## Quoted passage

╭──

The energy sector accounts for approximately three-quarters of total greenhouse gas (GHG) emissions. According to the International Energy Agency (IEA), energy-related CO₂ emissions have reached a high of 33.5 gigatons (Gt) in 2018 and have reduced to 33.4Gt in 2019 and 31.5Gt in 2020 mainly due to the Covid-19 economic crisis. In this context, during the last decade carbon capture and storage (CCS) has been relatively insignificant, with approximately 40Mtpa captured in 2020, accounting for only 0.12% of total energy-related carbon emissions.
The Net-Zero Emissions by 2050 Scenario by IEA showcases the requirement for the global energy sector (including energy consumptions from affiliated industries) to achieve net-zero emission, complementing the goal of limiting global temperature rise to 1.5ºC. In this scenario presented by the IEA to achieve net-zero emissions by 2050, CCUS capacity needs to be ramped up by 190-fold and to as much as 7.6Gtpa.
As of 2021, there are as many as 28 commercial CCS facilities, with a total capacity of 40.66Mtpa of CO₂ captured, in which six of the facilities use dedicated geological storage. Until today, many of the CCS facilities are driven by business decisions and commercial consideration, as opposed to being subsidised or supported by policy, regardless of the industry sector. In the oil and gas sector, CO₂ is commonly used to be injected into the reservoir for EOR operations which creates additional economic value through increased production.

╰──

## Exercise set
- 1) According to the carbon capture passage, why is CO₂ commonly injected into reservoirs in the oil and gas sector? Answer in one to three sentences.
- 2) Carry on the carbon capture passage from its last sentence.
The records play no part in any work on the carbon capture passage.

## Data

╭──

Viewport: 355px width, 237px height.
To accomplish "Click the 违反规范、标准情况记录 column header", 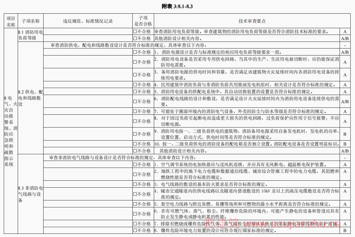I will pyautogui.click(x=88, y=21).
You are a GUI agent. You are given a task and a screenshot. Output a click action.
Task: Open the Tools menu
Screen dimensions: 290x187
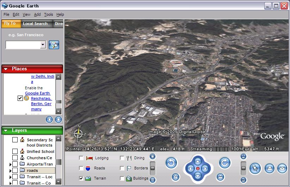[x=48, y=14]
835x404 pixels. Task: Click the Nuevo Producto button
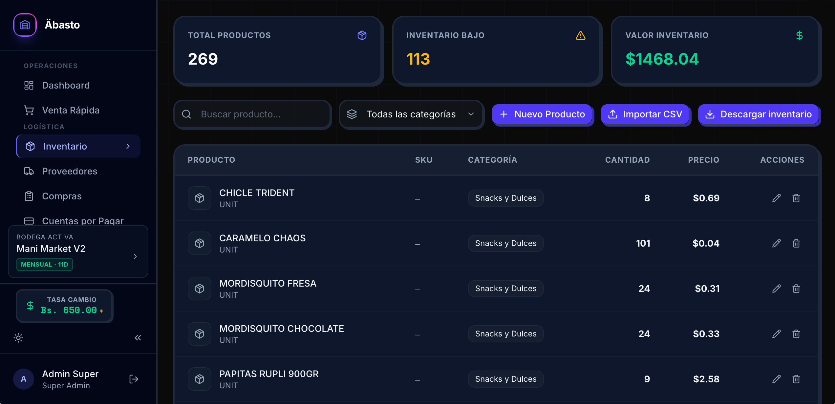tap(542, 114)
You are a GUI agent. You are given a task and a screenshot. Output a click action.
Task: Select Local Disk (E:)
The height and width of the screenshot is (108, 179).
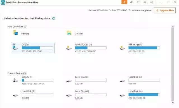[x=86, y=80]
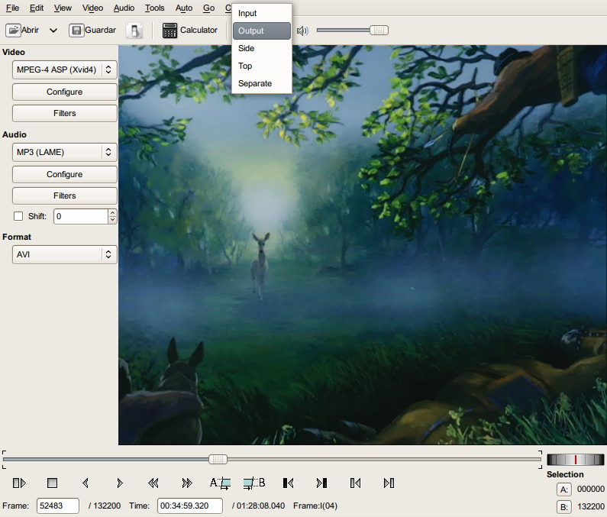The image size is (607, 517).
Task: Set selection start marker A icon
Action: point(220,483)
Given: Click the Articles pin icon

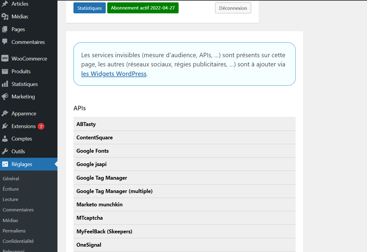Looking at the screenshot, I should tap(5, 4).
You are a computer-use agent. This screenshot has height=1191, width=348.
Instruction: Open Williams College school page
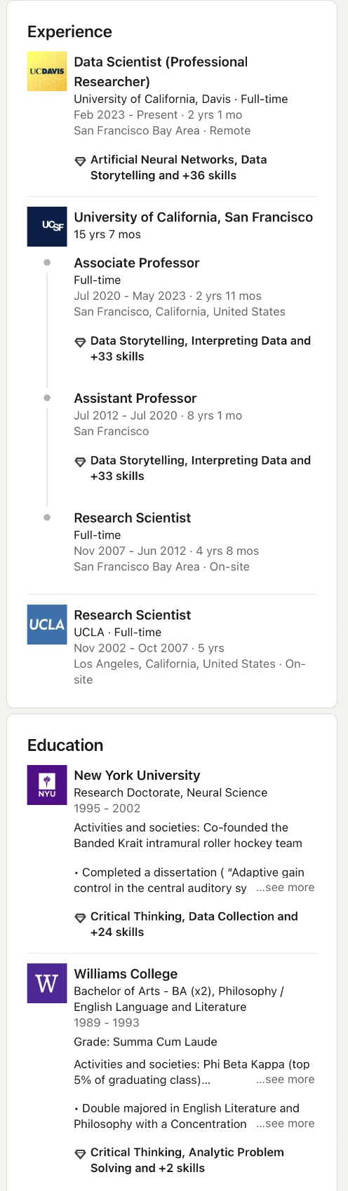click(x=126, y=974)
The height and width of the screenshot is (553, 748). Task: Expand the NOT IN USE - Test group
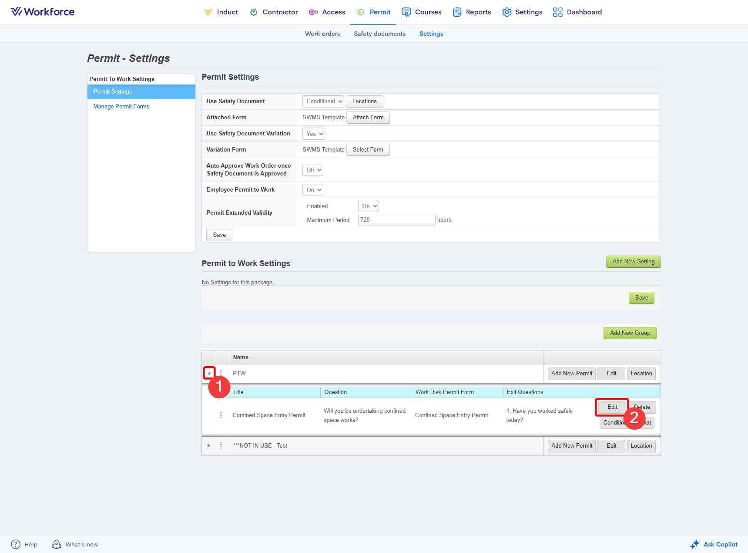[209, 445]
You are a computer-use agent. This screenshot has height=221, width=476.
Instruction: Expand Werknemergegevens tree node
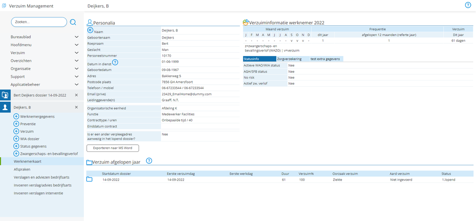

╰──

## Answers by item
- 1) In the oil and gas sector, CO₂ is injected into reservoirs for EOR operations because this increases production and so creates additional economic value.

- 2)
The formation of CCUS industrial hubs and clusters will become more common and important to further incentivize new CCS capacity. Hubs and clusters can help to significantly reduce the cost of carbon capture through economies of scale and also reduce investment risk. These hubs work to aggregate, compress, dehydrate and transport CO₂ streams from clusters of facilities to storage sites. An increase in future hydrogen demand is also an incentive for additional CCS capacity. Adding CCS to the dominant steam methane reforming process to produce hydrogen has a lower economic cost at an average of $2.1 per kg of hydrogen than, for instance, producing hydrogen through electrolysis using renewable electricity that can range between $3.7 to $7.7 per kg of hydrogen. In the US, where approximately 47% of current CCS capacity is installed, Congress recently passed a bipartisan bill to increase the carbon capture credit from $50 to as high as $85 per metric ton of CO₂. This policy has the potential to be a strong driver going forward for many oil and gas stakeholders to adopt CCS solutions, as the current cost to capture carbon in power generation ranges from $40 to $80 per ton of CO₂.